If not using vcftools, the simplest and reasonably fast way is to use awk:
awk 'BEGIN{while((getline<"list.txt")>0)l[$1]=1}/^#/||l[$3]' 1000g.vcf > output.vcf
If you really care about speed, you may use Perl/Python to split the first few fields only instead of wastefully splitting every genotype field.
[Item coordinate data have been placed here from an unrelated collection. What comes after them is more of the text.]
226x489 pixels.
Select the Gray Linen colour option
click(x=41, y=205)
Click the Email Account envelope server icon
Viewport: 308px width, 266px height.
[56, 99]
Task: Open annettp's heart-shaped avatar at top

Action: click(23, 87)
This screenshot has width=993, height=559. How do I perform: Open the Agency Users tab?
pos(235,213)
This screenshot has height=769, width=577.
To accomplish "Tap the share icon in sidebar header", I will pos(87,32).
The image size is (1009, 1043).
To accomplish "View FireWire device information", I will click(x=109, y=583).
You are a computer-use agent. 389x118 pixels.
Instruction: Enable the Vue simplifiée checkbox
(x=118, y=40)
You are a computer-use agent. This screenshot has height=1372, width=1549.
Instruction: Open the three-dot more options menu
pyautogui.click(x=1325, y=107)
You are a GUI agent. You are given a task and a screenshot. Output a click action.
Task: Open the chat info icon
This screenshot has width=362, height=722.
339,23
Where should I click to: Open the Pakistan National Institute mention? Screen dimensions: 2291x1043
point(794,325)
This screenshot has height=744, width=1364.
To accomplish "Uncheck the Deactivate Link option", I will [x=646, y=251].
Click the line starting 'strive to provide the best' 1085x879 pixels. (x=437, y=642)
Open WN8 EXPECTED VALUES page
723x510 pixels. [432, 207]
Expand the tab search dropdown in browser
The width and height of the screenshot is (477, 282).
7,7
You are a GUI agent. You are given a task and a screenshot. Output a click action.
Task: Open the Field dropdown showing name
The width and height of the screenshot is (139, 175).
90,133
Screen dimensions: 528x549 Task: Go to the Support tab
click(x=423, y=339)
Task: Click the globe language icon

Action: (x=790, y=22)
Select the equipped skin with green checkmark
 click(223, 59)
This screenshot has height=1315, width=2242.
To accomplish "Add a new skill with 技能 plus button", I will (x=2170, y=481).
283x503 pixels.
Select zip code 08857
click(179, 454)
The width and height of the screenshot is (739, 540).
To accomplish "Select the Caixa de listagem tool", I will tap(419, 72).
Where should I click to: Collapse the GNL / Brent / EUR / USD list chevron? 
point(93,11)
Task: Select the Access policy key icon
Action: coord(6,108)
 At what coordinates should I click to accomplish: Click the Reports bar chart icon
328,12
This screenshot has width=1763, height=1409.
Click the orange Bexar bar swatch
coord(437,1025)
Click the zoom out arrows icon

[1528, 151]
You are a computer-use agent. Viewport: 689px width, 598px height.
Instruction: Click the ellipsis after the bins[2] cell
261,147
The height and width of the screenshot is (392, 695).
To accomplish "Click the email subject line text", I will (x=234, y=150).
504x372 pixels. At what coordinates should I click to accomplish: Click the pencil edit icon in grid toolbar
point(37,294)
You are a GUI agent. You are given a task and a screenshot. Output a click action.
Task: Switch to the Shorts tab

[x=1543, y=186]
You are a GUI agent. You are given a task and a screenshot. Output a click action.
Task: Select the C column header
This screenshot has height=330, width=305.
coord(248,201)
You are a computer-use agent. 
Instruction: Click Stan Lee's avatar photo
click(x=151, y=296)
If you do not want to create a temporary file, you can (not recommeded, though):
tabix ftp://ftp-trace.ncbi.nih.gov/1000genomes/ftp/phase1/analysis_results/integrated_call_sets/ALL.wgs.integrated_phase1_v3.20101123.snps_indels_sv.sites.vcf.gz .|awk 'BEGIN{while((getline<"tmp.list")>0)l[$1]=1}/^#/||l[$3]'
You still download the whole file, but does not create a temporary one.
EDIT:
The right way to use grep is:
grep -wFf list.txt output.vcf
we should NOT use just grep -wf
. With -F
, the patterns are interpreted as fixed strings instead of regular expressions. This will trigger the Aho–Corasick algorithm which is much faster than multi-regex matching. Here is an experiment. tmp.vcf
is 1000g site-only VCF on chr20 and tmp.list
contains 8582 rs#.
$ time awk 'BEGIN{while((getline<"tmp.list")>0)l[$1]=1}l[$3]' tmp.vcf > /dev/null
real 0m5.318s
user 0m4.365s
sys 0m0.937s
$ time grep -wFf tmp.list tmp.vcf > /dev/null
real 0m2.740s
user 0m1.879s
sys 0m0.768s
$ time grep -wf tmp.list tmp.vcf > /dev/null
(Unfinished. Already 6m50s and counting...)
EDIT 2:
Although grep -wFf
is faster, it may give you false matches. For example, if in the INFO field we have FOO=rs1234
, a list containing rs1234
will match this line. This scenario rarely happens of course, but you should beware of that.
I will give a try to both approaches; the VCFtools and this
awk
. Wish I could choose more than one answer! Thanks for this amazing explanation!!